Customizing clustering steps

All of the BPCells functions named like knn_*, knn_to_graph_*, and cluster_graph_* support customizing parameters via partial function application. For example, look for 20 neighbors during the k nearest neighbors search, setting knn_method=knn_hnsw(k=20) is a convenient shortcut for knn_method=function(x) knn_hnsw(x, k=20). Similarly, lowering the default clustering resolution can be done as cluster_graph_method=cluster_graph_louvain(resolution=0.5). This works because all these functions are written to return a partially parameterized copy of themselves as a function object when their first argument is missing.

For even more advanced customization, users can manually call the knn, knn_to_graph, and cluster_graph methods rather than using cluster_cells_graph() as a convenient wrapper.

Implementing custom clustering steps

The required interfaces for each step are as follows:

knn_method: First argument is a matrix of cell embeddings, shape (cells x n_embeddings).
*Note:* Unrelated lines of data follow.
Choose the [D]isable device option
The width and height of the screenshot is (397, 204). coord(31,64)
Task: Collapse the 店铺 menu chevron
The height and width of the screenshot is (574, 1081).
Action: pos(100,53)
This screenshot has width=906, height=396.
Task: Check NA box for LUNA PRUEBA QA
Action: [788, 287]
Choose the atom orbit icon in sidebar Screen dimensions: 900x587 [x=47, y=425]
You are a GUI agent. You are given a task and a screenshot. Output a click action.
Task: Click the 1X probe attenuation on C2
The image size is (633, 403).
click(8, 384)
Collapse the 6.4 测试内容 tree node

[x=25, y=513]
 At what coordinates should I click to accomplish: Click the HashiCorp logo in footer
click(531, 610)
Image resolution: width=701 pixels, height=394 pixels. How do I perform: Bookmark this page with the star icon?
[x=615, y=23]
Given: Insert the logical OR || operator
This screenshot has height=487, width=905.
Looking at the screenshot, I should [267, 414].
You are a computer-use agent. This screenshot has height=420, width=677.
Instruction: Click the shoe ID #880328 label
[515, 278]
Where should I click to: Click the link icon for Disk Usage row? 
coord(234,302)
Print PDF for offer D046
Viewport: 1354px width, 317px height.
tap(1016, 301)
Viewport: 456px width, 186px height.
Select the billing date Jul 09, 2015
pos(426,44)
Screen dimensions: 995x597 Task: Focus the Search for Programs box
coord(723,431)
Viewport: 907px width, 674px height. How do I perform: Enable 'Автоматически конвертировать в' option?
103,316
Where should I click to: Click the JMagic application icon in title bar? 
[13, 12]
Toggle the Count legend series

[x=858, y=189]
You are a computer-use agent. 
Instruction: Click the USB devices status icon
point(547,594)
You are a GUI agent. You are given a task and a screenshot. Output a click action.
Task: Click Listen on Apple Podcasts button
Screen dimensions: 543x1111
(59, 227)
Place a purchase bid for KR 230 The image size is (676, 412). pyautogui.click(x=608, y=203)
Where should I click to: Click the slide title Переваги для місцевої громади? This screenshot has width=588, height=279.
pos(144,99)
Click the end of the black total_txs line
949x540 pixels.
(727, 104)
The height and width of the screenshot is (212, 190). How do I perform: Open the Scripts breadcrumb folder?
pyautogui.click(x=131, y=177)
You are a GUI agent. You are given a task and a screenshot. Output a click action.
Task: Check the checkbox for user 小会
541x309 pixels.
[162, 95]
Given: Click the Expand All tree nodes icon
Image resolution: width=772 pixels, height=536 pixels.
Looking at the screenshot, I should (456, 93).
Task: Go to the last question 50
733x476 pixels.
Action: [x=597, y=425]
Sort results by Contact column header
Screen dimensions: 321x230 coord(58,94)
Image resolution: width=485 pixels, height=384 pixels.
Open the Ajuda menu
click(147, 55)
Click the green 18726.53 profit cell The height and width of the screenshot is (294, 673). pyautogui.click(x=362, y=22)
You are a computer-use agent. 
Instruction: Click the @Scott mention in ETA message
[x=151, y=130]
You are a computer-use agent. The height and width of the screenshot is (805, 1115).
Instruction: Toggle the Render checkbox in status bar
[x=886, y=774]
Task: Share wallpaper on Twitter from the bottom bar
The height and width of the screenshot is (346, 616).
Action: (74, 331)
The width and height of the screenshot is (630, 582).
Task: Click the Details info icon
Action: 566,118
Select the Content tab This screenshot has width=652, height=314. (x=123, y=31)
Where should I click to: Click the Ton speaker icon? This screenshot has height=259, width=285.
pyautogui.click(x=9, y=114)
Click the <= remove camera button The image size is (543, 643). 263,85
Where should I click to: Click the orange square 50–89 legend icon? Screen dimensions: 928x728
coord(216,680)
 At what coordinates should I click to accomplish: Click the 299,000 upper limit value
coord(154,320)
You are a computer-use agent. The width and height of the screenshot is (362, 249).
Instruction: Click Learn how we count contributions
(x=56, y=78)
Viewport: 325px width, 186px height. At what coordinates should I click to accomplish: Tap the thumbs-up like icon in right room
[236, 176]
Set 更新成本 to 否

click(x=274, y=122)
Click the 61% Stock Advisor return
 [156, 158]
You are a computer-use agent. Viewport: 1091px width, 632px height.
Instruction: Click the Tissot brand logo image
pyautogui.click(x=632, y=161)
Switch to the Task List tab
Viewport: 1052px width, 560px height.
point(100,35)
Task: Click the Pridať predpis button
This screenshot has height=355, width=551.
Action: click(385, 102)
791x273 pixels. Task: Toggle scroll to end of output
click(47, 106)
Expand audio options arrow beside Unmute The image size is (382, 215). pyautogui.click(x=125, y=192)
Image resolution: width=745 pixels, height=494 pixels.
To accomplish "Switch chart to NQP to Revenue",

Returns a named list of two matrices of dimension (cells x k):

  • idx: Neighbor indices, where idx[c, n] is the index of the nth nearest neighbor to cell c.

  • dist: Neighbor distances, where dist[c, n] is the distance between cell c and its nth nearest neighbor. Self-neighbors are allowed, so with sufficient search effort idx[c,1] == c for nearly all cells.

knn_to_graph_method: First argument is a KNN object as returned by knn_method. Returns a weighted similarity graph as a lower triangular sparse adjacency matrix (dgCMatrix). For cells i and j, their similarity score is in adjacency_mat[max(i,j), min(i,j)].

cluster_graph_method: First argument is a weighted similarity graph as returned by knn_to_graph_method. Returns a factor vector of length cells with a cluster assignment for each cell.